Reproduce the listing below in full, renaming every occurrence of "label strip" to "name bar" and leaving everything else unchanged.

* **Entries provided**:
** BEGIN **
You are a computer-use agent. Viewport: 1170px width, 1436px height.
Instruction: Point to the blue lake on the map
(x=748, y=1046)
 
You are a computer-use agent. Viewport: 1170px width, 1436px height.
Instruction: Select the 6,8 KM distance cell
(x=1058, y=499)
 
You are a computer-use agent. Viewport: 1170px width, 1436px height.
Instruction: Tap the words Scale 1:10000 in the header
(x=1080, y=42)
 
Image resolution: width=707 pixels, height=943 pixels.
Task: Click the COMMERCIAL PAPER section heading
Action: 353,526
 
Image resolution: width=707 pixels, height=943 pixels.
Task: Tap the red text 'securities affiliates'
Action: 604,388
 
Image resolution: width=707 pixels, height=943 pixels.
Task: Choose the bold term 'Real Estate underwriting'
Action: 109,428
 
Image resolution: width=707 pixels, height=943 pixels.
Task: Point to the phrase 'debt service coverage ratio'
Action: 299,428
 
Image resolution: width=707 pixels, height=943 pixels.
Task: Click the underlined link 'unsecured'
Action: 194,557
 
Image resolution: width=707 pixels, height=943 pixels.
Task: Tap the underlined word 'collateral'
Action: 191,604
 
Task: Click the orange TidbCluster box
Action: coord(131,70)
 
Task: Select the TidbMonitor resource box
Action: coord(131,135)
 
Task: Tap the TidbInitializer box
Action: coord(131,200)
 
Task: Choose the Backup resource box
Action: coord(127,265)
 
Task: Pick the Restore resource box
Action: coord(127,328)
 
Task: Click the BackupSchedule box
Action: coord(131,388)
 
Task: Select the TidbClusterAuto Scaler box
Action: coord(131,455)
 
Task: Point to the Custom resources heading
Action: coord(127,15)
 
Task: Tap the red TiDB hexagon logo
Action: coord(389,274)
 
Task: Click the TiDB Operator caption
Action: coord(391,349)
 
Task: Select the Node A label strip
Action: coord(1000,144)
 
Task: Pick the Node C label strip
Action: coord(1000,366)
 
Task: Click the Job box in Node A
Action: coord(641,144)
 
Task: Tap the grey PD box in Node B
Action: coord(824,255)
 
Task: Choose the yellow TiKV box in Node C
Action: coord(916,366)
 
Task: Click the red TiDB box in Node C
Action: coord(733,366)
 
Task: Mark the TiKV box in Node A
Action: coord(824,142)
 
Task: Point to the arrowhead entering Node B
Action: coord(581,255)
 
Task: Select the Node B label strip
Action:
** END **
* **The output**:
You are a computer-use agent. Viewport: 1170px width, 1436px height.
Instruction: Point to the blue lake on the map
(x=748, y=1046)
 
You are a computer-use agent. Viewport: 1170px width, 1436px height.
Instruction: Select the 6,8 KM distance cell
(x=1058, y=499)
 
You are a computer-use agent. Viewport: 1170px width, 1436px height.
Instruction: Tap the words Scale 1:10000 in the header
(x=1080, y=42)
 
Image resolution: width=707 pixels, height=943 pixels.
Task: Click the COMMERCIAL PAPER section heading
Action: 353,526
 
Image resolution: width=707 pixels, height=943 pixels.
Task: Tap the red text 'securities affiliates'
Action: 604,388
 
Image resolution: width=707 pixels, height=943 pixels.
Task: Choose the bold term 'Real Estate underwriting'
Action: 109,428
 
Image resolution: width=707 pixels, height=943 pixels.
Task: Point to the phrase 'debt service coverage ratio'
Action: 299,428
 
Image resolution: width=707 pixels, height=943 pixels.
Task: Click the underlined link 'unsecured'
Action: 194,557
 
Image resolution: width=707 pixels, height=943 pixels.
Task: Tap the underlined word 'collateral'
Action: 191,604
 
Task: Click the orange TidbCluster box
Action: coord(131,70)
 
Task: Select the TidbMonitor resource box
Action: coord(131,135)
 
Task: Tap the TidbInitializer box
Action: coord(131,200)
 
Task: Choose the Backup resource box
Action: coord(127,265)
 
Task: Pick the Restore resource box
Action: coord(127,328)
 
Task: Click the BackupSchedule box
Action: coord(131,388)
 
Task: Select the TidbClusterAuto Scaler box
Action: coord(131,455)
 
Task: Point to the Custom resources heading
Action: coord(127,15)
 
Task: Tap the red TiDB hexagon logo
Action: coord(389,274)
 
Task: Click the TiDB Operator caption
Action: coord(391,349)
 
Task: Select the Node A name bar
Action: coord(1000,144)
 
Task: Pick the Node C name bar
Action: coord(1000,366)
 
Task: Click the Job box in Node A
Action: coord(641,144)
 
Task: Tap the grey PD box in Node B
Action: coord(824,255)
 
Task: Choose the yellow TiKV box in Node C
Action: coord(916,366)
 
Task: Click the red TiDB box in Node C
Action: coord(733,366)
 
Task: Mark the TiKV box in Node A
Action: coord(824,142)
 
Task: Point to the arrowhead entering Node B
Action: coord(581,255)
 
Task: Select the Node B name bar
Action:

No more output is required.